End of the sunset, start of a night of terror........
OK, I am psyching myself out here.  I need to stop this talk of intruders and go back outside to shut the garden gate, or else there may be nothing left after those predator-deer attack en masse tonight.  Where are my shoes?  and flashlight?  And scarf (there are a lot of bats and all those urban legends about the bats getting entangled in your hair are running through my head)?  And butcher knife (just in case, you never know when it might come in handy)? And cell phone? Where is my phone?  Should I pre-program 911 in, so I only have to hit one button? I wonder how long it would take the police to get here?!  To find my phone, I'd have to turn on the light in the little chalet I'm hunkered down in.  That would certainly give away my position to the stalkers outside.  Oh what to do, what to do?  OK, here goes -- if I never write another word, hopefully someone will read this post and know what my last minutes were like. 

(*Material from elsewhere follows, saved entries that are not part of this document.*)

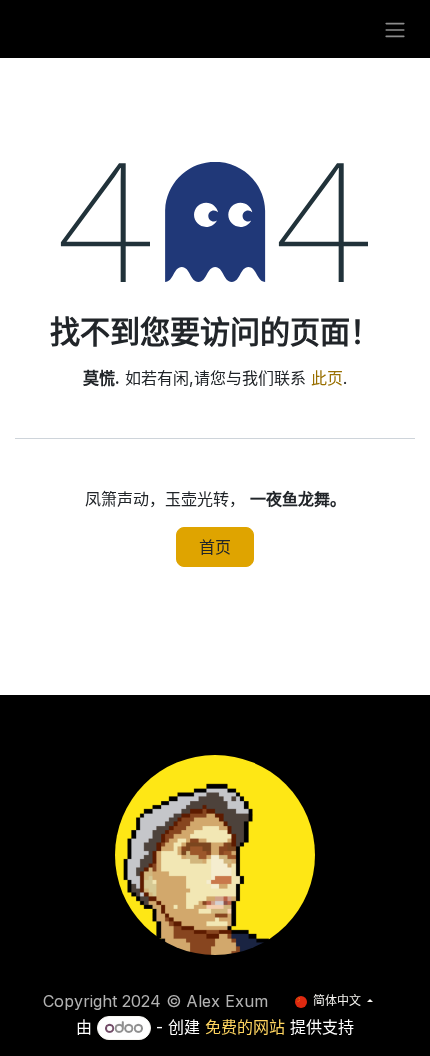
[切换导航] (395, 29)
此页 (327, 378)
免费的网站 (245, 1027)
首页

Phew!  Made it. Didn't even need to brandish the knife. Good thing, because the blade is pretty dull.  What can you expect when you buy knives from Rite Aid?  Shoot!  I just remembered that I forgot to take my antibiotics.  They are out in the car. It's parked soooo far away, almost 30 feet from the door.  Where did I set down that knife?  and the phone?  Another lonely sojourn into the bat-infested blackness.  I hope I don't step on a frog outside the door and slip and land on the knife.  Maybe I should make a pre-call to 911 to let them know where I am, saving time in case I have to actually make an emergency call later on?  Do you suppose they can store that type of information?

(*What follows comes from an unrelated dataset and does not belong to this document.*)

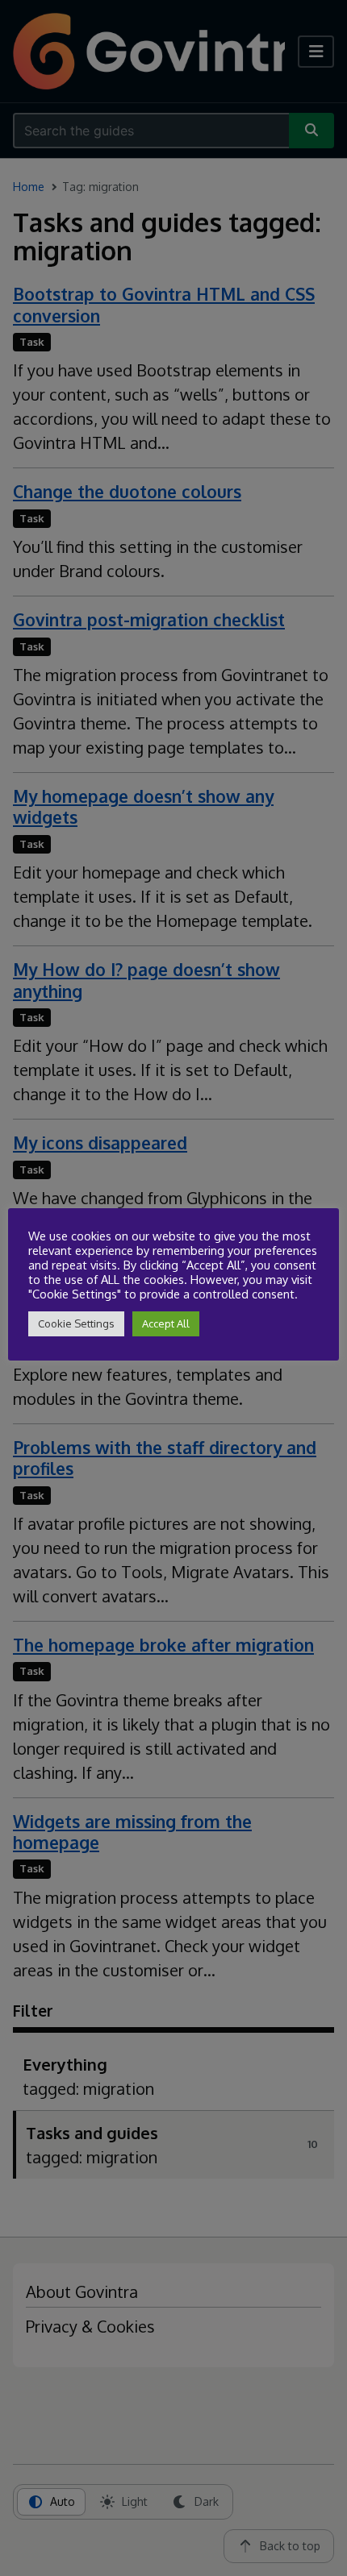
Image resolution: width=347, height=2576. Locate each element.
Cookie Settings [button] (76, 1323)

OK, made it, but it was close!! Those bats were in attack mode - I am sure of it.  But I watched "Attack of the Giant Hare" last week and learned that furiously waving your knife in the air disrupts the bats' sense of echo location (and also scares away 50 foot leporids).  That is some mighty useful information, after all.  You never know what you can learn from late night TV, Dr. Ruth aside.

If any of you read this tonight, and wish to call me to say what might turn out to be your final goodbye, feel free!  I will have my cell phone fully charged and waiting at my bedside, next to the shovel and knife.  Goodnight, and its been great knowing you!